I can clearlycould very well sense the unusual silence behind it.

It remained a depressing story until my third year of graduation [i]..---------- You dont clearly say why you felt it that way about this hospital. I think you should say something about it to create a link to why you felt so .[/i]
OP Urfi 1 / 3  
Dec 12, 2011   #4
Thanks for your corrections...is this good enough to submit as a SOP? ...or should I change my essay?...plz suggest... how would u rate it ?
oladapo 3 / 6  
Dec 12, 2011   #5
your intention is good, but for some minor errors in the composition of the essay. Then I feel you should state your major specialization and how prepared you are for this task. Though you have said a little about your hobby/extra-curricular activities, but you have to state them in a well documented form. Try surfing the internet for samples on related field and I am sure you will get the scope of how to write an SOP. All the best.
dumi 1 / 6,927 1592  
Dec 13, 2011   #6
Hi Uri,

Sorry about the delay in my response.

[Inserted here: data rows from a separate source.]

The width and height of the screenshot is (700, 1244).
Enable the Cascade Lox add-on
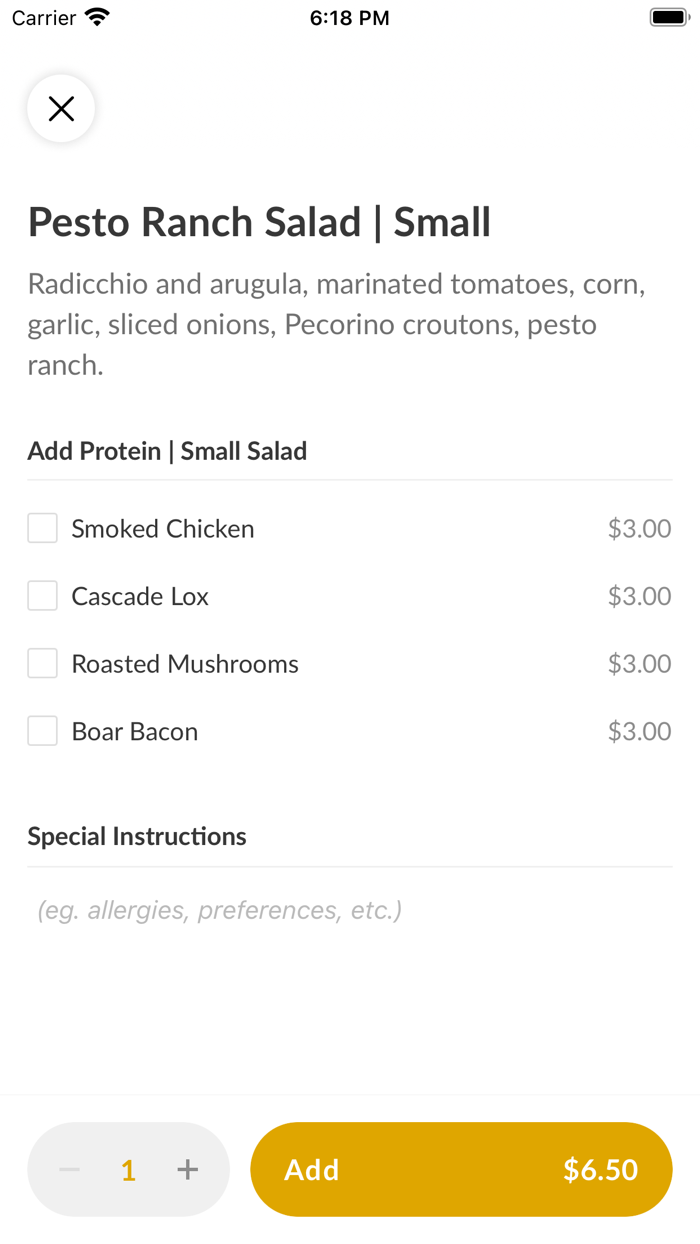[x=42, y=596]
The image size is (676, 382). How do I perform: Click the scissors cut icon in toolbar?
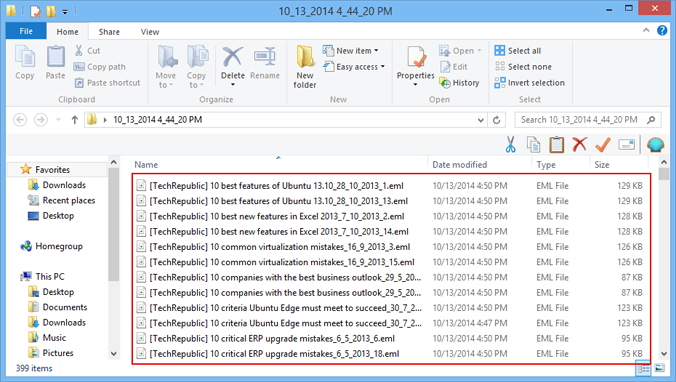point(510,144)
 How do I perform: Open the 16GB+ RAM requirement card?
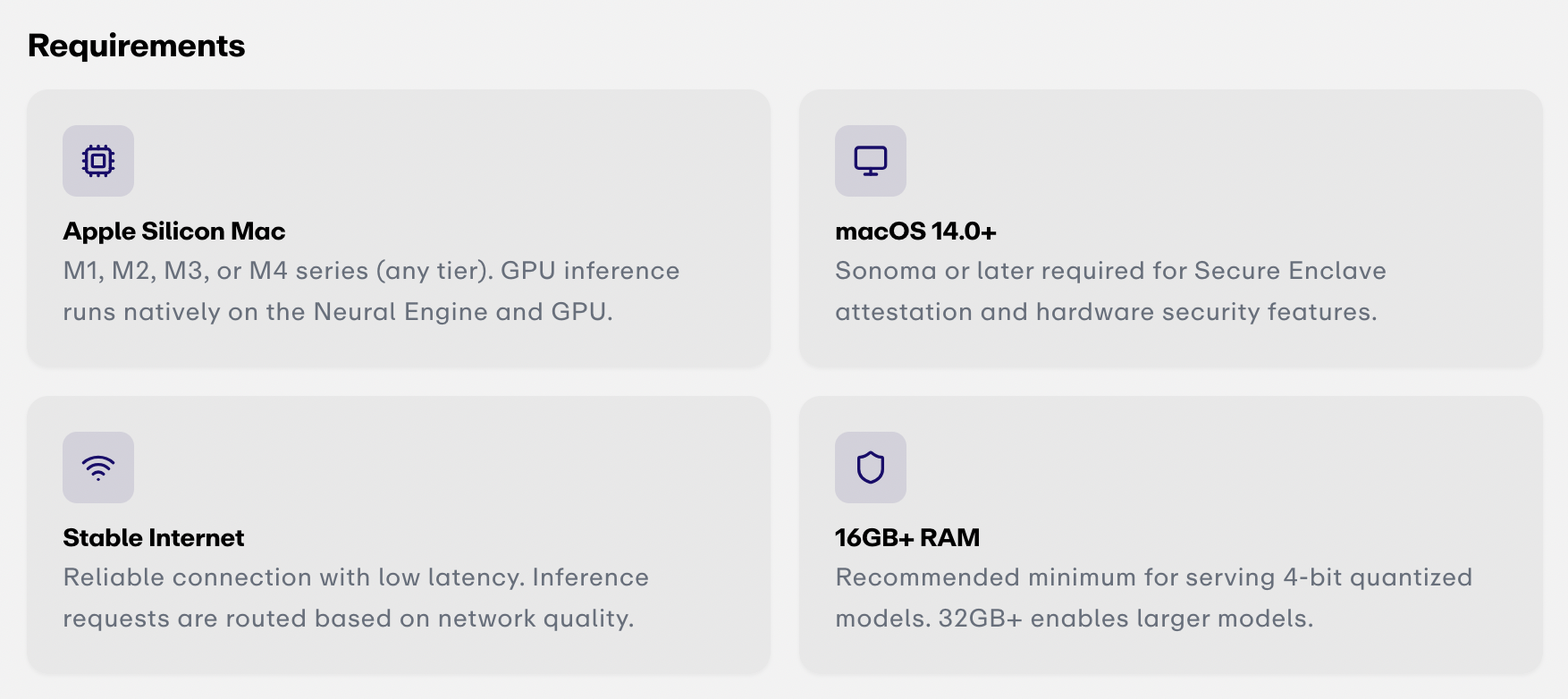[1171, 535]
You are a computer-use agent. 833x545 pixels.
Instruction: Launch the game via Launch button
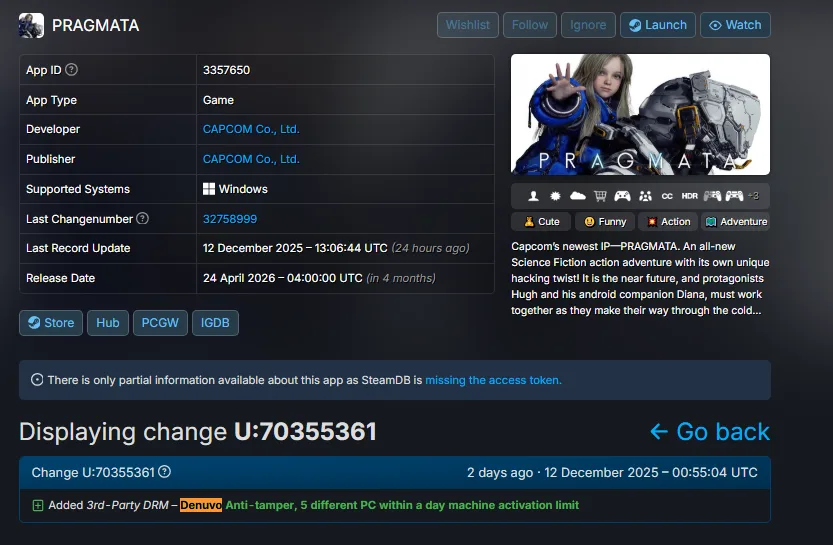tap(657, 25)
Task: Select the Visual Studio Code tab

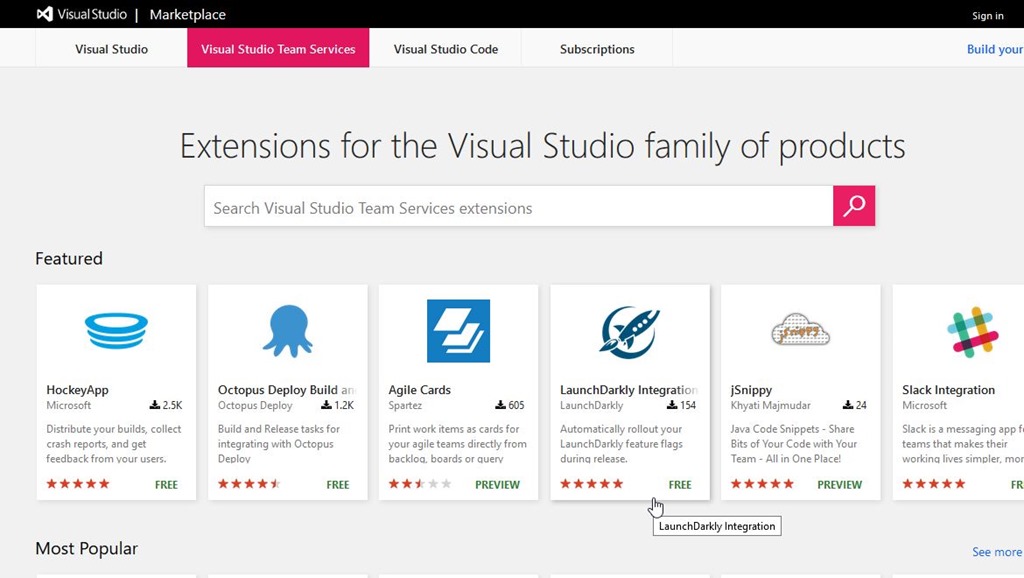Action: (445, 49)
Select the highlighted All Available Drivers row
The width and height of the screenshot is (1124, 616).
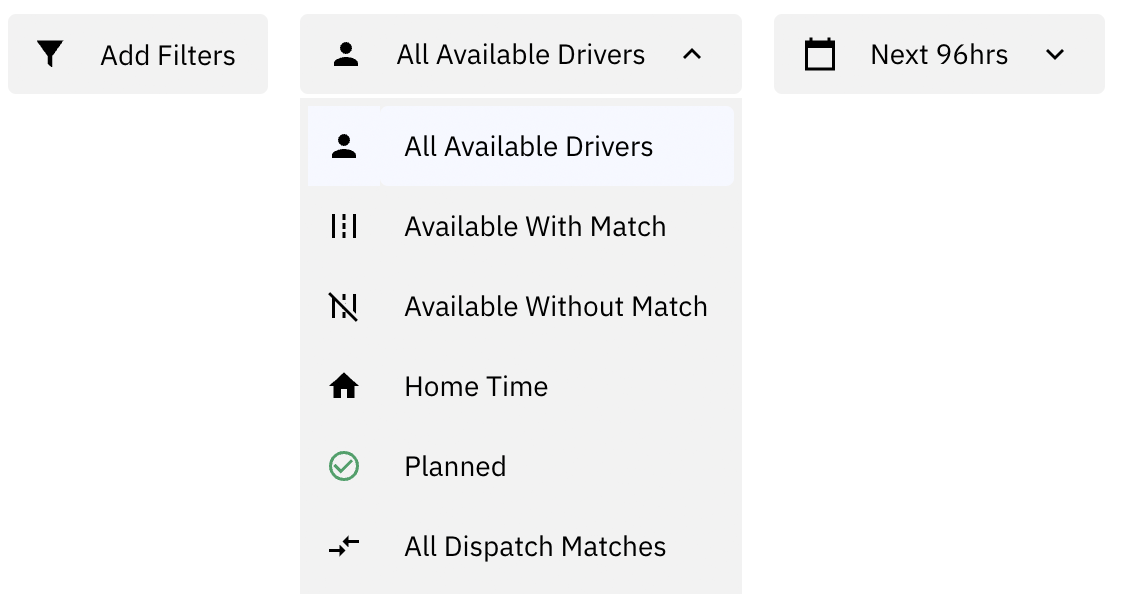(520, 146)
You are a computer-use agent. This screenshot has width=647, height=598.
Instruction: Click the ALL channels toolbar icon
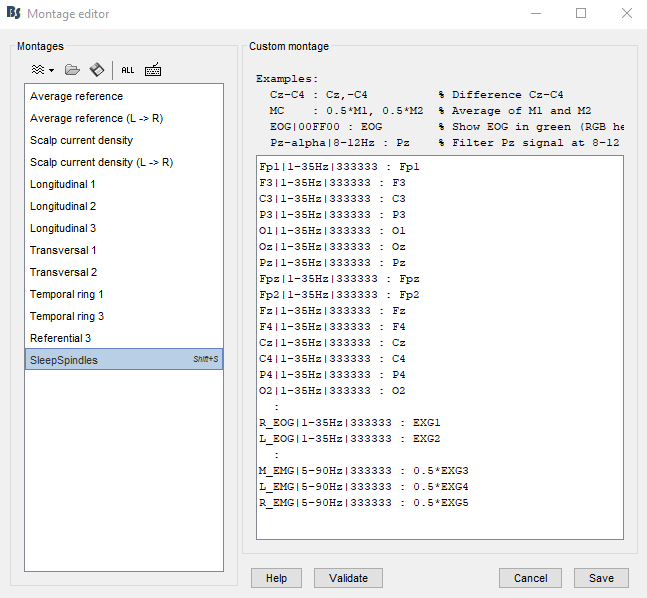click(x=127, y=70)
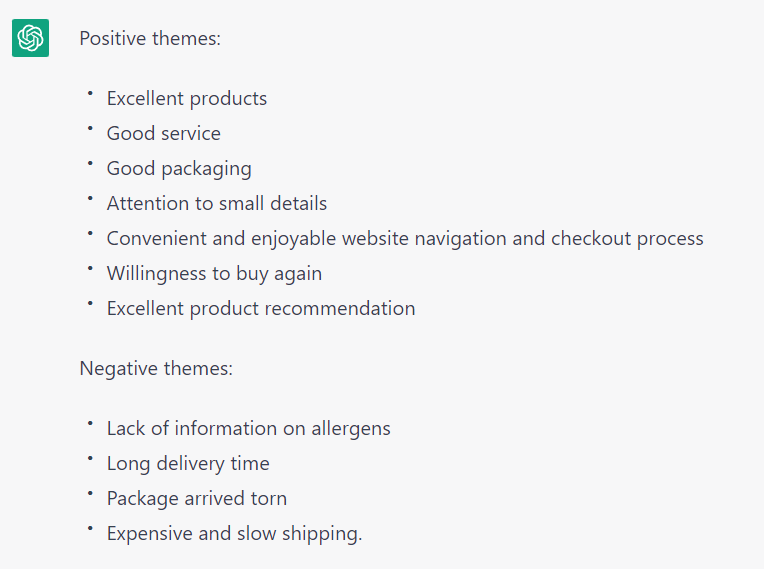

In my personal view, the SOP should include the facts such as why you are inspired to follow the course you are applying for, why you prefer that particular university, what background you come from, what experiences and knowledge you possess, how this course would help you in future etc. etc.

So, in your SOP you almost consume three para's to tell the selectors why and how you got inspired to pursue further studies in your field of interest and very little is told about other factors. I feel you need not to be that descriptive about the Fatima story though it creates an important entrance to your SOP. I mean you should include it in your SOP to show them the reason behind your particular interest in the field of study and also to add some emotional feelings to your writing that would make it a great SOP. But try to trim it down by eliminating the less important details and keep it slim and interesting to the reader.

Also I find there are grammer issues in your SOP. But I would suggest you to re do this and re-post to the forum so that I will try to help you with editing, by correcting those mistakes at my best ability. You may get help from others too.

Pls pay attention to what Oladapo has commented too because I feel his comments are very valid in order to improve your SOP.
OP Urfi 1 / 3  
Dec 14, 2011   #7
Thanks a lot for your valuable suggestions...I am working on it..will try to repost it as soon as poosible.